Walker got up to leave after that comment – then he and Larry Apperson, chairman of the commission, exchanged unintelligible words, including Apperson telling Walker that “when we get all the actions done that you want, we’ll let you know.”
“You’ve been on this board for so long and you haven’t done one thing,” Walker told Apperson before walking out of the room. “Sometimes boards just need different things or different people.”
Apperson later said during the meeting, after Walker left, that the commission’s June meeting may be his last, citing personal reasons and wanting to focus more on caregiving duties for his ill wife.
Commissioner Lisa King said she understands Walker’s passion and frustration and said she agrees that Hunter Properties isn’t the only landlord in the city that treats its tenants poorly. She said she also thinks this type of progress is slow and patience is necessary to solve the issues at hand.
“I think that we’re closer than we’ve ever been,” King said. “But still, it’s a process.”
DeKalb City Manager Bill Nicklas, who also attended the commission meeting on Tuesday, said he believes the commissioners wouldn’t be at the meeting if they didn’t feel a sense of “injustice and frustration” in dealing with landlords such as Hunter Properties.

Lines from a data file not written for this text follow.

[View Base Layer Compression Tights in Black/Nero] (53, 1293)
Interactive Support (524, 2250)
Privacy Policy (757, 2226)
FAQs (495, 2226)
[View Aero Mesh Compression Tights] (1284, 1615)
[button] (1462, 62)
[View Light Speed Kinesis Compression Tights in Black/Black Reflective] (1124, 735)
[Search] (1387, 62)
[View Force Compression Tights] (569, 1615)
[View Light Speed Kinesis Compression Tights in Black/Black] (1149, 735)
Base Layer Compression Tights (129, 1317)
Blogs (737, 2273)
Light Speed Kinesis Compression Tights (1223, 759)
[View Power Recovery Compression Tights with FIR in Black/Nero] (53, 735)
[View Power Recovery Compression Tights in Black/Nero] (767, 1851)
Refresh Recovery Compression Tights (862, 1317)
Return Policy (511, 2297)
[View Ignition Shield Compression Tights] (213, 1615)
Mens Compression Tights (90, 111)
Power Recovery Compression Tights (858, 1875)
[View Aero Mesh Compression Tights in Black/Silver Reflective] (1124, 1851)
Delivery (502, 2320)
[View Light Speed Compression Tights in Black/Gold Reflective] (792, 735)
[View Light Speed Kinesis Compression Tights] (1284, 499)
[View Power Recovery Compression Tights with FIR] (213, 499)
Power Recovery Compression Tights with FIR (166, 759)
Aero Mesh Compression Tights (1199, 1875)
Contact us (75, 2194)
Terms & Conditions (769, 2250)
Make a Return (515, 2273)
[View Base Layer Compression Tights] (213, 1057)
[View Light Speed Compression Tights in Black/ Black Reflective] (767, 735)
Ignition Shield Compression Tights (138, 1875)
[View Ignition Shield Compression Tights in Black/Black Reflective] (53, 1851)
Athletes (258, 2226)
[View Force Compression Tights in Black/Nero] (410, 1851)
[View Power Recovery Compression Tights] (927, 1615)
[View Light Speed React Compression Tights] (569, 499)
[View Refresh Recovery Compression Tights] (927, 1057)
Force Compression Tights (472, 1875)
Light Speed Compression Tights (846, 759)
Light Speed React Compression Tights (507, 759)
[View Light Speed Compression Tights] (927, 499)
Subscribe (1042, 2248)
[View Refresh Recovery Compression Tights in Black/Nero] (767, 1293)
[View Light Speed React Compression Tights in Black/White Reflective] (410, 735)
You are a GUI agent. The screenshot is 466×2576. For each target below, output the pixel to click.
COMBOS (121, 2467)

He said he knows Walker is privy to the situations of many tenants of those types of landlords, although he thought Walker “overflowed tonight.”
“His passion, though, is electric and genuine,” Nicklas said.
Walker said after the meeting that he has been a UPS delivery driver in the area for more than two decades. He declined naming other landlords he believes are problematic in the city, though he said he has seen and heard multiple stories of tenants living in the conditions they do while he has been out and about as a driver – enough of those instances to inspire him to eventually run for City Council.
Walker said he thinks of Nicklas as a mentor and appreciates the work Nicklas has done in arriving at the Hunter Properties settlement, though he’s tired of seeing families living under those types of landlords being taken advantage of. He also said he’s tired of people thinking they have more time to fix those problems when “we don’t.”
“The only time people care about these people with bogus landlords are during election years and at board meetings – any other time, it’s someone else’s problem,” Walker said. “Well, I’ll make it my problem.”